Gleistein und Pfeifer arbeiten zusammen am Seil der Zukunft: „Das ‚Drahtseil der Zukunft‘ wird in immer mehr Fällen aus Kunststoff bestehen. Denn Hochleistungsseile aus Textilfasern wiegen einen Bruchteil, sind leichter zu hantieren und bieten ebenbürtige Leistungsdaten. Aus diesem Grund haben Gleistein Ropes und die Pfeifer-Gruppe jetzt eine strategische Partnerschaft geschlossen“, teilen beide Seilhersteller in einer gemeinsamen Erklärung mit.

Auf den ersten Blick wirkt es wie ein Bund von David mit Goliath: Pfeifer aus Memmingen im Allgäu, spezialisiert auf Drahtseile und Drahtseilanwendungen, setzt im Jahr 260 Millionen Euro um und ist auch eine internationale Branchengröße.
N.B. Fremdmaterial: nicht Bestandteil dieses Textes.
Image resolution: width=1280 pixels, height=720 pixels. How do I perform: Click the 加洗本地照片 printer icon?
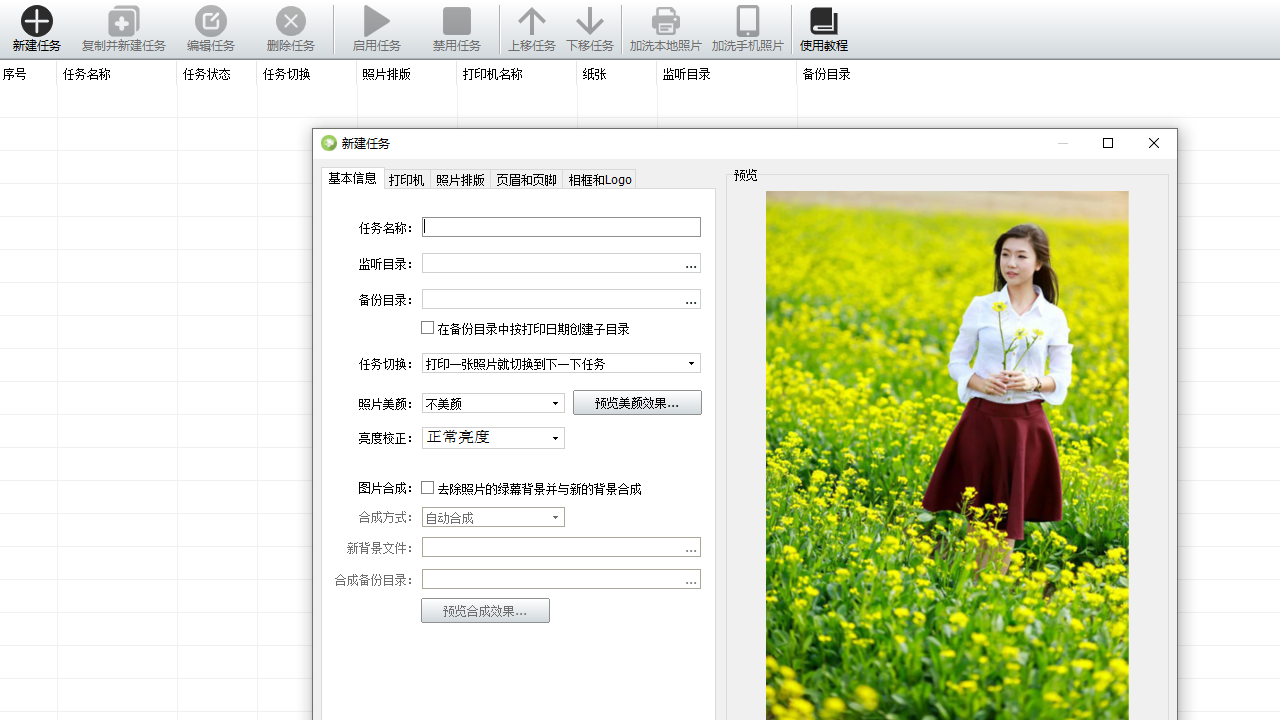point(666,21)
Der Bremer Hersteller Gleistein erwirtschaftet mit 24 Millionen Euro noch nicht mal ein Zehntel dessen, ist in den Augen von Pfeifer aber aufgrund der hochmodernen Fertigungsanlagen für alle Arten von Faserseilen und des hohen Innovationspotenzials der ideale Partner.

Gemeinsam pro Faserseil: Gegenstand gemeinsamer Entwicklungen sollen vor allem Faserseil-Lösungen für zahlreiche industrielle Anwendungen sein, die bislang von Drahtseilkonstruktionen abgedeckt werden. Eine entsprechende Kooperationsvereinbarung unterschrieben die Firmenchefs Ende November: der geschäftsführenden Gesellschafter Gerhard Pfeifer für die Pfeifer-Gruppe und die Gesellschafter Klaus Walther, Jan Paul und Thomas Schlätzer für Gleistein. Zusätzlich übernimmt Pfeifer 25 Prozent der Anteile an Gleistein. Mit dieser Allianz kommen über 600 Jahre Erfahrung in Sachen Seil zusammen.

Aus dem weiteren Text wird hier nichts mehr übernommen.